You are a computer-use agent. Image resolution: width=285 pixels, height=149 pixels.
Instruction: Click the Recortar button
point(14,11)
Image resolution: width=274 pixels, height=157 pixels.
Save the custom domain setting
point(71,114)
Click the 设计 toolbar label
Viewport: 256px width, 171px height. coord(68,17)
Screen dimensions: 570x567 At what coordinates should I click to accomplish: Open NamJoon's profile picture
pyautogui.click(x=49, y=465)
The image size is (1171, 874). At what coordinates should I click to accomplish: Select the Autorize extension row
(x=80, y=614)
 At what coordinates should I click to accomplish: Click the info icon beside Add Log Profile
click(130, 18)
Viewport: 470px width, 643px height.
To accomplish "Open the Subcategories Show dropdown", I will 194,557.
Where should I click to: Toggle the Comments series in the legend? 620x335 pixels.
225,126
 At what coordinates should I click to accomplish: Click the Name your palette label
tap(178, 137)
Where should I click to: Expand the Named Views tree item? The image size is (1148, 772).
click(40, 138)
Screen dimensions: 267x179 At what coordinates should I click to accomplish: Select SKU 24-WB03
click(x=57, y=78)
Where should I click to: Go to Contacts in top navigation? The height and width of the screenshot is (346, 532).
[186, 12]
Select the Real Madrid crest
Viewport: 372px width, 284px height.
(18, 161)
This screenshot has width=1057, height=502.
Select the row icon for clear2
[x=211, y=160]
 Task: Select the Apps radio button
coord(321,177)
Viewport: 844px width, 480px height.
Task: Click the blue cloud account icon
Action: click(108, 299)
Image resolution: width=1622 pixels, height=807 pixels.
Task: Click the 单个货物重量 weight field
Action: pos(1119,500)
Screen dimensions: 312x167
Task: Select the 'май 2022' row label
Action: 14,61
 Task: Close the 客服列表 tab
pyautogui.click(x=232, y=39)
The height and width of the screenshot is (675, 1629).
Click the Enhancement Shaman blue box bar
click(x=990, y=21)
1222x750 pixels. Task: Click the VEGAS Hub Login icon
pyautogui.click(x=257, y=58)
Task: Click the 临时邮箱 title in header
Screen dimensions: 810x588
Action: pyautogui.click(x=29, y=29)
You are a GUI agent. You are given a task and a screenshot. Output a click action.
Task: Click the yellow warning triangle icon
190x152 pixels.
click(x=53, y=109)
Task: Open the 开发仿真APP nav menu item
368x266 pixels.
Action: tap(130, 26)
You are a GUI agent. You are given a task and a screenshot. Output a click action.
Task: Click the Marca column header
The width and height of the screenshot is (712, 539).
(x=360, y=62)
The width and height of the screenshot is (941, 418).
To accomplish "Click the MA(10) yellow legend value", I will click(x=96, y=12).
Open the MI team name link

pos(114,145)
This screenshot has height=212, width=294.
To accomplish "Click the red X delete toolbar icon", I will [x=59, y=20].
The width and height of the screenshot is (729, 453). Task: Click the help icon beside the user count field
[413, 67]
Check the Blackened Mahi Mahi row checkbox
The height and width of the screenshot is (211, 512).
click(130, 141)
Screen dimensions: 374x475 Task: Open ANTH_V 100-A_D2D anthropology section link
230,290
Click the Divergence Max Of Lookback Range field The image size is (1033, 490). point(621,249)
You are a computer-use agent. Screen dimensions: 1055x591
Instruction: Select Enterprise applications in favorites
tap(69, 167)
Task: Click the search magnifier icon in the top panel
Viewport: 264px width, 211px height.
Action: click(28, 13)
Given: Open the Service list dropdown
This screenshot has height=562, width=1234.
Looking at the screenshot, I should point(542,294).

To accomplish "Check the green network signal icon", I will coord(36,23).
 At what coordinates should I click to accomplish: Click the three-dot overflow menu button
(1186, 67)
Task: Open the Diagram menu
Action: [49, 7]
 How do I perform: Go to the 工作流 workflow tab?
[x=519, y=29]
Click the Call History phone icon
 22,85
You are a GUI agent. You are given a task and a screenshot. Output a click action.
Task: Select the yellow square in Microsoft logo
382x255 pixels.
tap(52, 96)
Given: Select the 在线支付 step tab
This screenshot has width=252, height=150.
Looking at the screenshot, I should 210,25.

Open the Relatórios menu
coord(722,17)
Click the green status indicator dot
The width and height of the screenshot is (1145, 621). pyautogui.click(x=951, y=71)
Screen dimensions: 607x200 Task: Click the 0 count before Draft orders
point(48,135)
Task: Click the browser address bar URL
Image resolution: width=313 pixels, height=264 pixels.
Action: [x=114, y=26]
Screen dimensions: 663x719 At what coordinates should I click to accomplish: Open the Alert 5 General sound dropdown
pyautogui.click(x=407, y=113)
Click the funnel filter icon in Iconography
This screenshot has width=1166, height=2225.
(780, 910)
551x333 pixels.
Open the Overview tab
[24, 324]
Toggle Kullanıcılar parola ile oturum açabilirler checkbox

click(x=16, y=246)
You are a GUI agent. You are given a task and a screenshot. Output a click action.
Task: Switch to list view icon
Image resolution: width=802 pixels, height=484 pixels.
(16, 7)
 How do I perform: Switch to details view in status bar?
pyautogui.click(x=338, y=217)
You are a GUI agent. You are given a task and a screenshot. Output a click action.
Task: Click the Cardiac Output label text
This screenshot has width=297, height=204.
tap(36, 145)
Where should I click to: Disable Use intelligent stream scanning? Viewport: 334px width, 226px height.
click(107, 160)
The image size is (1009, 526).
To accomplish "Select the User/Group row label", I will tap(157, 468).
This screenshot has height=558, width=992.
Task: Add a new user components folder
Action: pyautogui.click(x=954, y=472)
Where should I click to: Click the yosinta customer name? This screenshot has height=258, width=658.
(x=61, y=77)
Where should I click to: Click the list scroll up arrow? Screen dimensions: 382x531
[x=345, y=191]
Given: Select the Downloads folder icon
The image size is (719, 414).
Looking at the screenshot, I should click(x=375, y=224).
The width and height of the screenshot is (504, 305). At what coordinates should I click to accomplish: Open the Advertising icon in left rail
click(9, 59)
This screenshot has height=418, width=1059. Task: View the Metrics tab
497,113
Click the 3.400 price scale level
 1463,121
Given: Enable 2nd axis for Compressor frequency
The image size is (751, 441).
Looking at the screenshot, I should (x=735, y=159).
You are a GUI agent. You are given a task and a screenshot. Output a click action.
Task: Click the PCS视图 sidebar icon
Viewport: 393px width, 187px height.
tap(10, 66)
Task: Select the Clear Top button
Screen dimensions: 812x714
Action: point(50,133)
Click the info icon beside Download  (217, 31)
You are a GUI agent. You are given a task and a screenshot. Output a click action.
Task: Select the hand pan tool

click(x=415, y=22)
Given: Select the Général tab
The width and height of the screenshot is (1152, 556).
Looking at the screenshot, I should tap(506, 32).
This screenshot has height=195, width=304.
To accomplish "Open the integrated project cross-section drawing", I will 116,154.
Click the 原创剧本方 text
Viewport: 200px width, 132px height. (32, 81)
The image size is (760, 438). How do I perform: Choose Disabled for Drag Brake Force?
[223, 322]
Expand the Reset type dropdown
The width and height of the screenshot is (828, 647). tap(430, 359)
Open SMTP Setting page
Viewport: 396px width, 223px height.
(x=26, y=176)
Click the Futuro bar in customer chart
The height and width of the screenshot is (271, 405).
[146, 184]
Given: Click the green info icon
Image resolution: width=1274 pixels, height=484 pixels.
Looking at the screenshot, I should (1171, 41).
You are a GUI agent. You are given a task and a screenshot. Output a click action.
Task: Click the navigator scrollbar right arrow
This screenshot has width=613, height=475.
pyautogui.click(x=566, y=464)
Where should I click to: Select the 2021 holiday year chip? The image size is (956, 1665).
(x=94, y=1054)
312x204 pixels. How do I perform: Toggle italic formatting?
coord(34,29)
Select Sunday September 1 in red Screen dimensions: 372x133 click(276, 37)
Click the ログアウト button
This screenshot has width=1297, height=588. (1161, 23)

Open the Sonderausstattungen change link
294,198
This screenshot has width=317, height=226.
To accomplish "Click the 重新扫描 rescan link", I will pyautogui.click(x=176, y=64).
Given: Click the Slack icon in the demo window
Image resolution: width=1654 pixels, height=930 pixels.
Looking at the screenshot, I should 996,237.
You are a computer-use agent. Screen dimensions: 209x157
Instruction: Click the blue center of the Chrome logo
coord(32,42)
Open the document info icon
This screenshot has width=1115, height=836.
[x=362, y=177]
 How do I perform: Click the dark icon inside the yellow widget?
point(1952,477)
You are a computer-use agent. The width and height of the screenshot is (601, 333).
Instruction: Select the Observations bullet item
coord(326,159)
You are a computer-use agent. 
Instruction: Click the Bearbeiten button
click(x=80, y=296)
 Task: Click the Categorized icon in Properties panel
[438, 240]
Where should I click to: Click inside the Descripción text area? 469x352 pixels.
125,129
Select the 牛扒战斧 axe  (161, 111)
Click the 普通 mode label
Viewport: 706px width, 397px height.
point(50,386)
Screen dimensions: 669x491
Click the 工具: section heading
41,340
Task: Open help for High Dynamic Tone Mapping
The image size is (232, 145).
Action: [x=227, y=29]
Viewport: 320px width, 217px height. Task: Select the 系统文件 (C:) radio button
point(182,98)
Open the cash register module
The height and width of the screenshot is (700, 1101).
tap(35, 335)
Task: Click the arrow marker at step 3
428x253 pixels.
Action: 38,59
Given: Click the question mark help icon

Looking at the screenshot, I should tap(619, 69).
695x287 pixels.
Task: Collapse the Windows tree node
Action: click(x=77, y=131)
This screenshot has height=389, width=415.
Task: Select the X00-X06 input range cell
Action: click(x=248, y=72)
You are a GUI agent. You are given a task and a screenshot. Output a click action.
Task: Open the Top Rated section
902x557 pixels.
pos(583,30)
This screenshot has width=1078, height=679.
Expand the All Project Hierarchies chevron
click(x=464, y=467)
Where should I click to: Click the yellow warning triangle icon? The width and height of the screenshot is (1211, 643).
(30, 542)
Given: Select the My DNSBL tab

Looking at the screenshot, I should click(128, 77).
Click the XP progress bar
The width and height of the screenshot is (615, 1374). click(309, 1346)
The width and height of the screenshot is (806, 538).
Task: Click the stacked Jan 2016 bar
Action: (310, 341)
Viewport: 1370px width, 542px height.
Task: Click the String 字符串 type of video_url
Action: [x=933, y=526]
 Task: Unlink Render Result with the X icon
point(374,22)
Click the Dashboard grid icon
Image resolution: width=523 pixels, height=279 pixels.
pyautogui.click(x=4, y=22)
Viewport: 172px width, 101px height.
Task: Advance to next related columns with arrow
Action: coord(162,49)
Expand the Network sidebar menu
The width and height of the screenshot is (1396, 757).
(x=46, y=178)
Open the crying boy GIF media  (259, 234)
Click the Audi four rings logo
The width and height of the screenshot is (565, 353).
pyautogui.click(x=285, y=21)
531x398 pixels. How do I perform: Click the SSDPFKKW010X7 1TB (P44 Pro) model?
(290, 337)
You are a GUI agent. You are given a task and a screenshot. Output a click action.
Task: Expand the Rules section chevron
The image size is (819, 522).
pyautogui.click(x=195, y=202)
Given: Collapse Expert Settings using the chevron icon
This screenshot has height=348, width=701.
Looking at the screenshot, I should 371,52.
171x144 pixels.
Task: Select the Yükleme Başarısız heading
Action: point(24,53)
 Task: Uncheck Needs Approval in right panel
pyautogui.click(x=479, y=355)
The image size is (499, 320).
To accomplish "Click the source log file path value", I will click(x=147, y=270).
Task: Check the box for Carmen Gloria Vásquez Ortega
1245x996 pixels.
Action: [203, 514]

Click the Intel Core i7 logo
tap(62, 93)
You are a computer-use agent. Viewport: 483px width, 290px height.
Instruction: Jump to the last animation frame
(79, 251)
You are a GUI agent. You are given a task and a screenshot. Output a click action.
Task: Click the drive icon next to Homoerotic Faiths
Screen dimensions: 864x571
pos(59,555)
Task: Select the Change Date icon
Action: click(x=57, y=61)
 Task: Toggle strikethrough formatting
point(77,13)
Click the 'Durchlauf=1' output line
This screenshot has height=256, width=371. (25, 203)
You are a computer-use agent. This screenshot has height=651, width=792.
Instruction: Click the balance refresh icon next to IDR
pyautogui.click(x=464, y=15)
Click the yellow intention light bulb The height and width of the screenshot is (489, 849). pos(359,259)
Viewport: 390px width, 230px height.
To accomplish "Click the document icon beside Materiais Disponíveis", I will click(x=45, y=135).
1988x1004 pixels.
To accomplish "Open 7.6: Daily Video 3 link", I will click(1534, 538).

▸ PROBLEM: Your answer should consist of the lines from the line with "Task: Click the yellow warning triangle icon" to the line with "Task: Click the search" above, repeated exactly, both ends included.

▸ TASK SOLUTION:
Task: Click the yellow warning triangle icon
190x152 pixels.
click(x=53, y=109)
Task: Open the 开发仿真APP nav menu item
368x266 pixels.
Action: tap(130, 26)
You are a GUI agent. You are given a task and a screenshot. Output a click action.
Task: Click the Marca column header
The width and height of the screenshot is (712, 539).
(x=360, y=62)
The width and height of the screenshot is (941, 418).
To accomplish "Click the MA(10) yellow legend value", I will click(x=96, y=12).
Open the MI team name link

pos(114,145)
This screenshot has height=212, width=294.
To accomplish "Click the red X delete toolbar icon", I will [x=59, y=20].
The width and height of the screenshot is (729, 453). Task: Click the help icon beside the user count field
[413, 67]
Check the Blackened Mahi Mahi row checkbox
The height and width of the screenshot is (211, 512).
click(130, 141)
Screen dimensions: 374x475 Task: Open ANTH_V 100-A_D2D anthropology section link
230,290
Click the Divergence Max Of Lookback Range field The image size is (1033, 490). point(621,249)
You are a computer-use agent. Screen dimensions: 1055x591
Instruction: Select Enterprise applications in favorites
tap(69, 167)
Task: Click the search magnifier icon in the top panel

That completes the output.